Ting Tsung "T.T." Chao (1921 – March 7, 2008) was a pioneer in international petrochemical and plastics industries in Asia and North America.

History
Chao was born in Suzhou, China. Chao graduated from Shanghai University with a degree in Industrial Management and began a career in the railroad industry. After the Second World War Chao relocated to Taiwan and created the first polyvinyl chloride (PVC) plant. The plant began production in 1957 and assisted in Taiwan's economic development.
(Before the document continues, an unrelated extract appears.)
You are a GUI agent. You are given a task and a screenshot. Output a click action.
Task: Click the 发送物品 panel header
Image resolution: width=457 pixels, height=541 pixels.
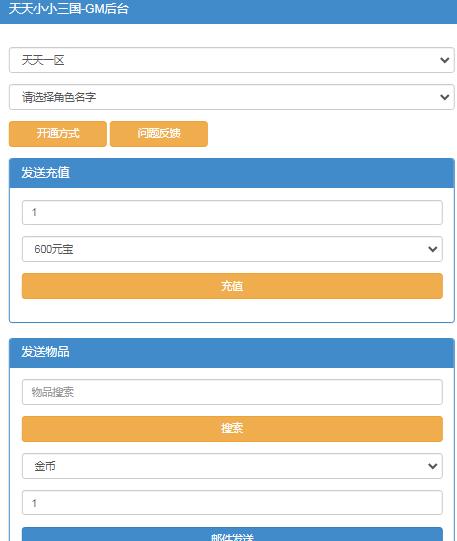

In 1964, Chao formed The Chao Group, a privately held petrochemical and plastics manufacturing conglomerate which worked with various multinational corporations including Gulf Oil Corporation, Mobil Oil Corporation, Sumitomo Corporation and others. Chao's joint venture with Mattel in 1966 produced the first Barbie dolls. Chao later formed Westlake Chemical Corporation in 1986 in Texas, Titans Chemical Corporation in 1988,  which was the first and largest petrochemical company in Malaysia, and Suzhou Huasu Plastics Co. Ltd in 1992. His son, James Y. Chao, is currently chairman of Westlake Chemical. His second son, Albert Chao, is president and CEO.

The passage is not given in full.